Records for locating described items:
::::
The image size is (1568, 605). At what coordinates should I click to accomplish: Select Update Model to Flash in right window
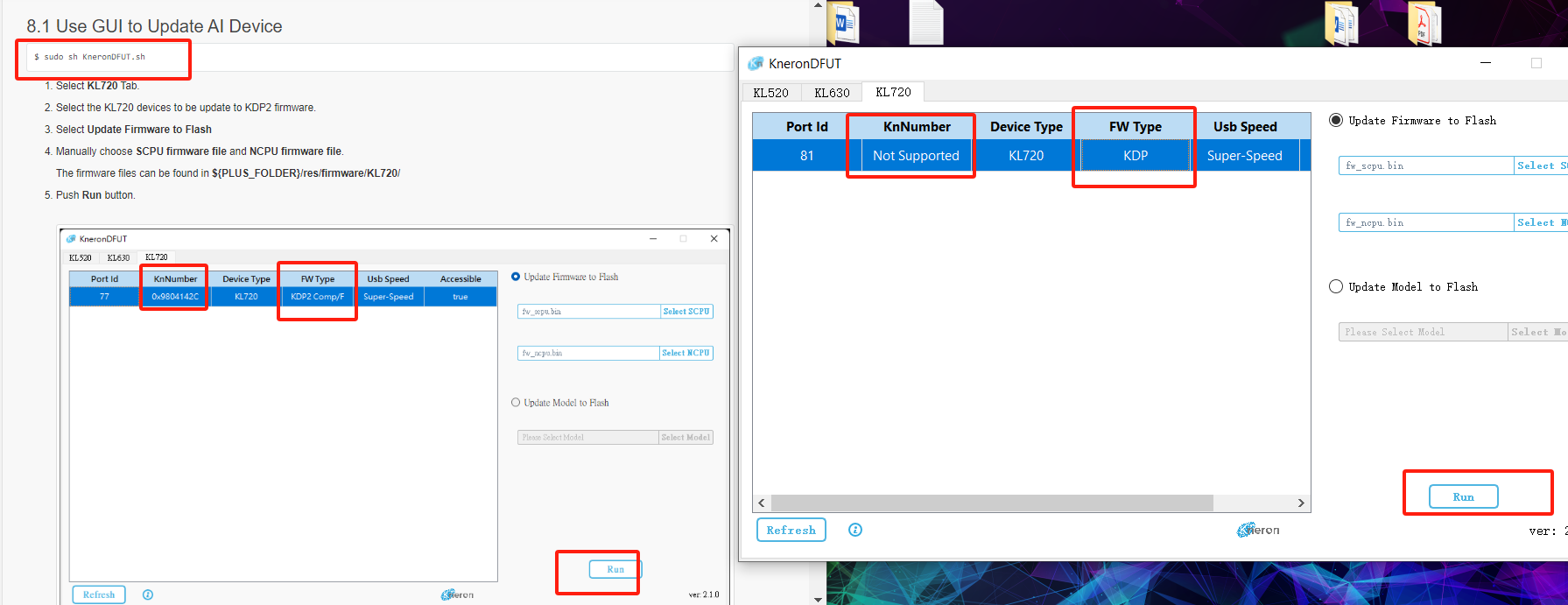point(1336,287)
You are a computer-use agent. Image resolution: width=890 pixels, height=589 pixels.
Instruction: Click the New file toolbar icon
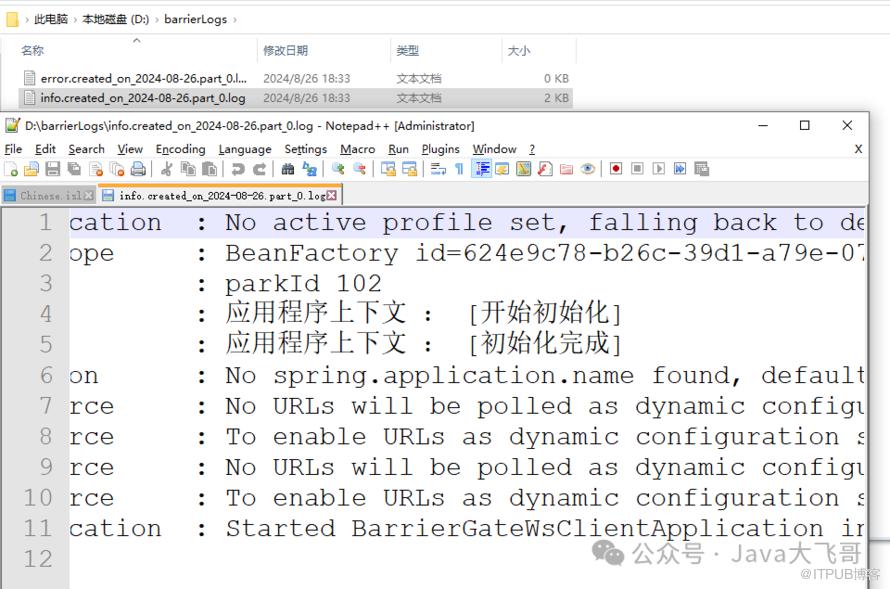coord(11,169)
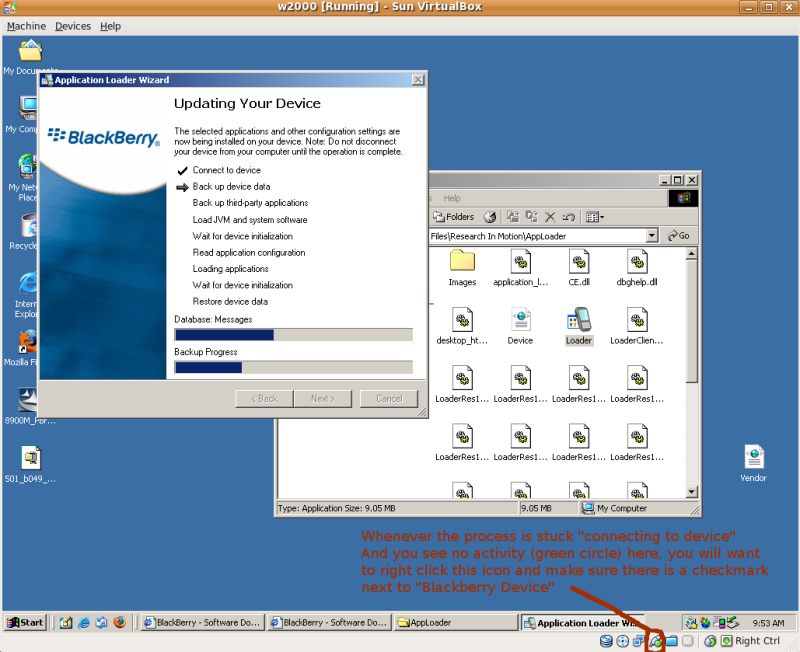Screen dimensions: 800x652
Task: Click the Folders toolbar button
Action: (x=454, y=217)

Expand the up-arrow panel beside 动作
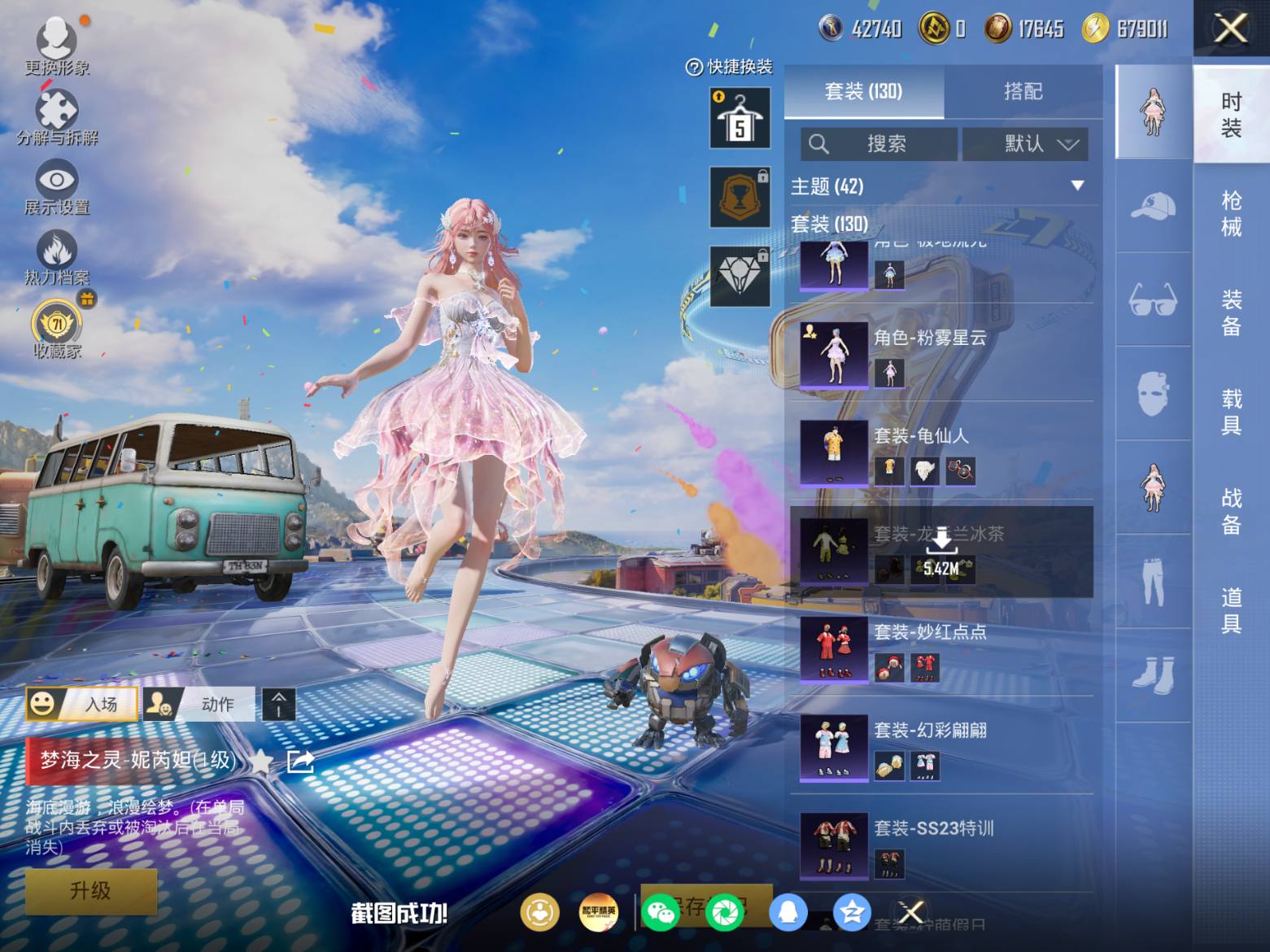click(x=278, y=704)
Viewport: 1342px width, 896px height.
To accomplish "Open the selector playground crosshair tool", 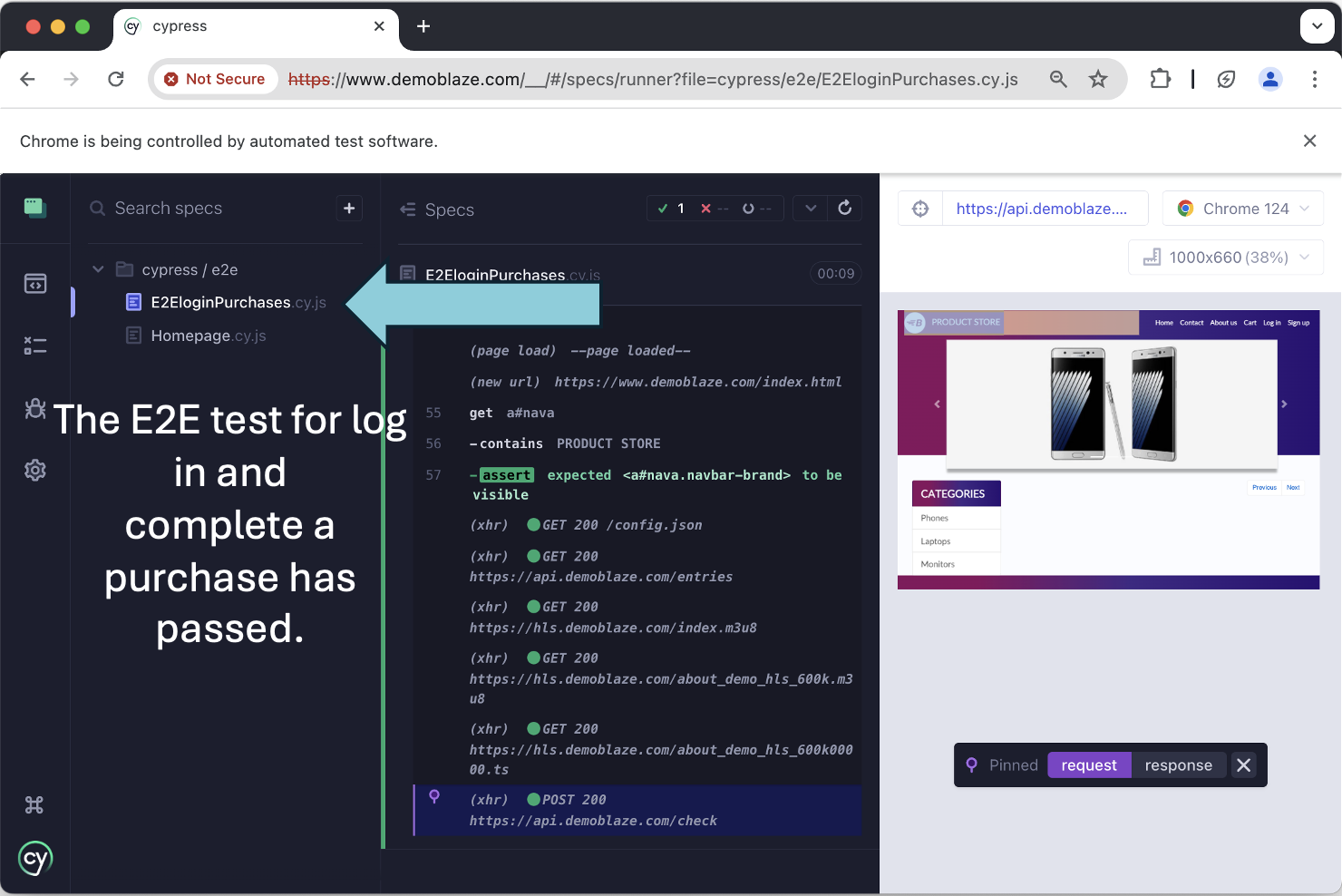I will [920, 208].
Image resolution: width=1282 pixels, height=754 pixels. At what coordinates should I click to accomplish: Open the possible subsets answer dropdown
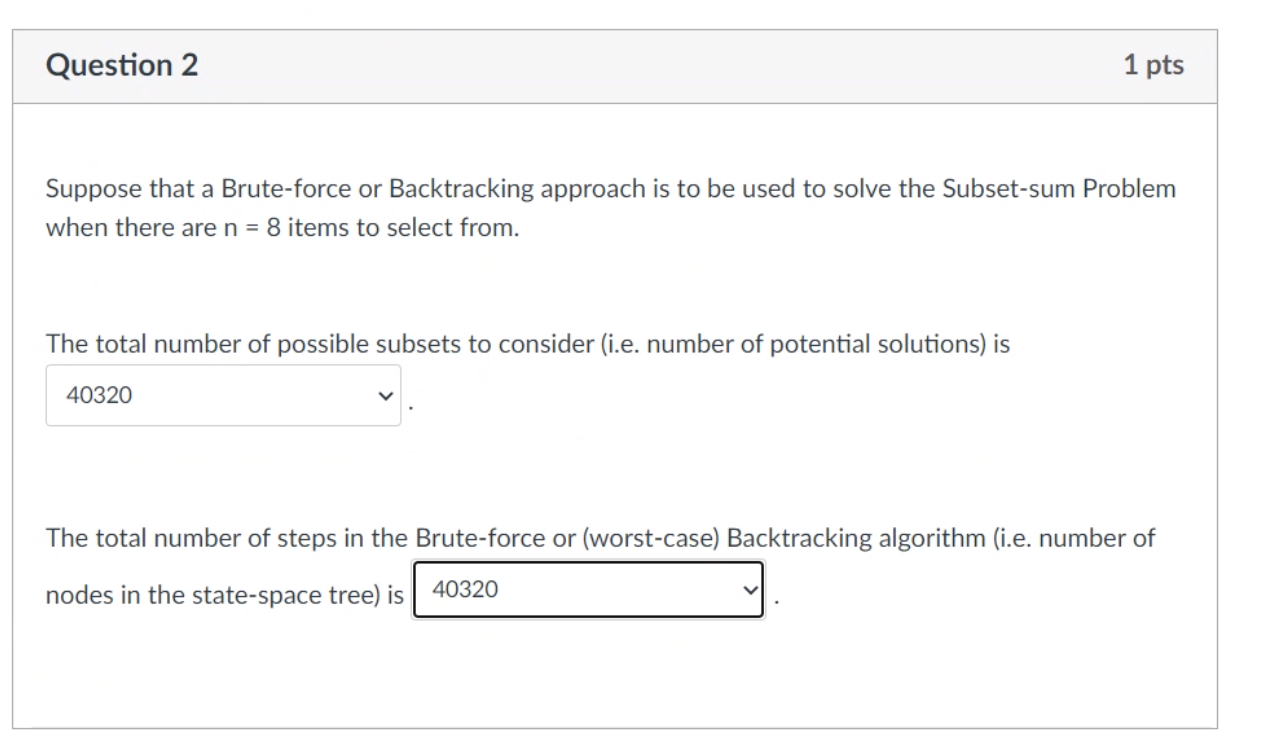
::::
■ Exercise prompt
List every line in the records above that contains the word "should".

■ Worked answer
The image size is (1568, 605). At what coordinates should I click to accomplish: Select Update Model to Flash in right window
Image resolution: width=1282 pixels, height=754 pixels. At what coordinates should I click to accomplish: Open the possible subsets answer dropdown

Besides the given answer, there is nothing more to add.